CHEMO II DAY 261

Fight, no matter what it looks like.

Saturday and I wake first and make my partner tea in bed. We chat before I take my vitals and check my cyber messages and litter. Once up I make a light breakfast and take a walk to the village chemist to collect my monthly order of drugs including Mondays injection. Yep its that time of the month, which means come Sunday I will be taking prophylactic paracetamol. Anyway I walk home picking up a paper and some doughnuts on the way. By the time I get home I feel absolutely knackered. I had planned to go to the gym while my partner had a pedicure at the club spa. but I could not face it.

I tried to distract myself by watching snooker, athletics and writing a couple of poems but I continue to feel pretty rank. Of course I am scared that I am going to slip back to how I was last weekend and try to relax. My partner makes lunch and I continue to try and rest doing crosswords and keeping an eye on the athletics. I read for a while but I am becoming more and more frustrated with myself. Its the pervasive feeling that something is not right that constantly niggles at me. I think it is partly to do with coming to the end of my 28 day injection cycle. In a moment of frustration with myself I drag out the Circulation Max Reviver and give my feet thirty minutes electric stimulation. I take a rest and read for a while in the quiet of the bedroom before my partner askes me to run my eye over a draft document. It takes a little while to get my head in gear but I manage it and help send it off to her brother to read and comment on.

All during this time I revert back to drinking a lot of water and trying to remain as hydrated as possible, my anxiety is high and I am twitchy about any exercise in case I trigger a worsening of my condition. Its the swings from feeling relatively well and positive to the sense of apprehension that is difficult to manage. Staying calm without apprehension is the difficult. I would like to just get on with things but find myself regularly assessing whether I am doing the right things to keep me as well as possible, which leads to a sense of vulnerability. I know I want to be active, to not fear the Real World and to get out and about but fear exercise adn effort will trigger the bleeding into my bladder. I feel between the devil and the deep blue sea. My solution is to take one day at a time and set really small goals, like fill the squirrel feeder, type up poems and prepare for the next attempt to publish. I try to stay organised and to make contributions around the house. Every so often I check my social media. I did post something on LinkedIn and was surprised how many people responded in a supportive way. Everything else has been muted.

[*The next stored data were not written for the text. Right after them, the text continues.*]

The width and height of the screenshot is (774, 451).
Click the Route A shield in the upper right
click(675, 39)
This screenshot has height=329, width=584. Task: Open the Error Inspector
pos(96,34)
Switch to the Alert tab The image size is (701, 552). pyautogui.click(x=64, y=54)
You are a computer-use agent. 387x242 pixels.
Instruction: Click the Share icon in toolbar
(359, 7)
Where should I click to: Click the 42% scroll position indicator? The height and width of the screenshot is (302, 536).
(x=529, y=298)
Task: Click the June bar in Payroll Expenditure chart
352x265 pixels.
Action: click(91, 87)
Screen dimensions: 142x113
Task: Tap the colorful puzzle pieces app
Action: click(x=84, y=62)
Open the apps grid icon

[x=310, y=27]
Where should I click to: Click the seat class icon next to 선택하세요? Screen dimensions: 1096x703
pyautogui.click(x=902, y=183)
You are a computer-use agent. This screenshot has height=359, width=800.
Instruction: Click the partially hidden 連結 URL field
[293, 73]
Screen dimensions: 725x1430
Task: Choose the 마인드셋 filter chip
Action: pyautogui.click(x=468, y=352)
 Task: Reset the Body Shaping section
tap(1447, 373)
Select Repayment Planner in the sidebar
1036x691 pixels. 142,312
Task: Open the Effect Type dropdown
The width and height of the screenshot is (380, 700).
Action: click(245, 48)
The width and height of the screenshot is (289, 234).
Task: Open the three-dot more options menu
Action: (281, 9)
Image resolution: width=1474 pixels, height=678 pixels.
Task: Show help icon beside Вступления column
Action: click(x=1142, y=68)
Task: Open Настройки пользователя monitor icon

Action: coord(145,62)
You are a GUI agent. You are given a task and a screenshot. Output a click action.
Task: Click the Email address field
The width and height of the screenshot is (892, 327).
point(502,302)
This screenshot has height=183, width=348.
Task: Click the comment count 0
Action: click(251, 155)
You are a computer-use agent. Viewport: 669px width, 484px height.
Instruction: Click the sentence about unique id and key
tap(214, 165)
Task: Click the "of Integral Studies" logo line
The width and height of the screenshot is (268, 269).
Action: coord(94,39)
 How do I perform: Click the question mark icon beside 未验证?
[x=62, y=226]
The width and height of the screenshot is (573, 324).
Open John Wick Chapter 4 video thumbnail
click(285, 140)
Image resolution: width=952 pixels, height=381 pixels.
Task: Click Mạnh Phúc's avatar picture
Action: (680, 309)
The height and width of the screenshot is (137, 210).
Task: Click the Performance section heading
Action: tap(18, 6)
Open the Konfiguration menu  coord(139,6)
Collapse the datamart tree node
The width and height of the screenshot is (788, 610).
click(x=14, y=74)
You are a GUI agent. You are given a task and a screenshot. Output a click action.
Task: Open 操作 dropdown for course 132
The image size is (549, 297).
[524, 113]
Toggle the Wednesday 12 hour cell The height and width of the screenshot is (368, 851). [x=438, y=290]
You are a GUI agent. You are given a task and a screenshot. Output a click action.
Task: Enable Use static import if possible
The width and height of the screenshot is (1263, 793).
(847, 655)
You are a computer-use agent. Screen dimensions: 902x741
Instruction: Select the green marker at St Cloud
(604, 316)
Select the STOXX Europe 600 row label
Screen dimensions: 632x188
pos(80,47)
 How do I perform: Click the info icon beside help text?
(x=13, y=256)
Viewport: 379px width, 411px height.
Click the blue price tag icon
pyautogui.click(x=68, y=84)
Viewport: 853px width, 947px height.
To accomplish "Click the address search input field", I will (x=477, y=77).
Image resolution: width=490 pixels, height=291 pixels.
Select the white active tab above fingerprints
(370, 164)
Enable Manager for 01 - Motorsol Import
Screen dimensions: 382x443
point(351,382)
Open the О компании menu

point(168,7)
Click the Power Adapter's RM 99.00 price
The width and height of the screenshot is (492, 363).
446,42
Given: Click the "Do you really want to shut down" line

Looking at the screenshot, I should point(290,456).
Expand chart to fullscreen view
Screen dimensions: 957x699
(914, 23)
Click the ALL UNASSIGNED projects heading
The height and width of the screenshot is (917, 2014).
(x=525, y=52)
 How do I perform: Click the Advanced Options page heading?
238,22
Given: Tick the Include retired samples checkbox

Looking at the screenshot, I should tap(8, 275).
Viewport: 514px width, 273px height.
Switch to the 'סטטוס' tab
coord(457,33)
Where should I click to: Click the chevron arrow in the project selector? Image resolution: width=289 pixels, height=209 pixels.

The evening passes and I end up drafting the blog, taking my meds and going to bed. Before I do though I challenge myself to think about the day and whether its been as bad as I feel it has been. Its true my gut has been off and I have lacked energy but I did get a lovely card from a friend in Scotland, I’ve drafted two poems and read for a while. I have also toyed with a thought I had when I woke up. I have been watching a lot of Mock the Week clips of scenes we would like to see. I thought about the one that goes “Things you wouldn’t see on an exam paper”. My thought for that one was: Religious Education, Question 1 “if there are no right or wrong answers how will God score you?” It amused me at the time. Electrocuting my feet was fun, I shall do it more often. Of course the major positive of the day has been no blood in my urine or pain. Its amazing what we take for granted, and what cancer forces us to reconsider. I also noted the first cherry blossoms of the year on a neighbours cherry tree. In fact Spring is everywhere. Note to self, “join in”.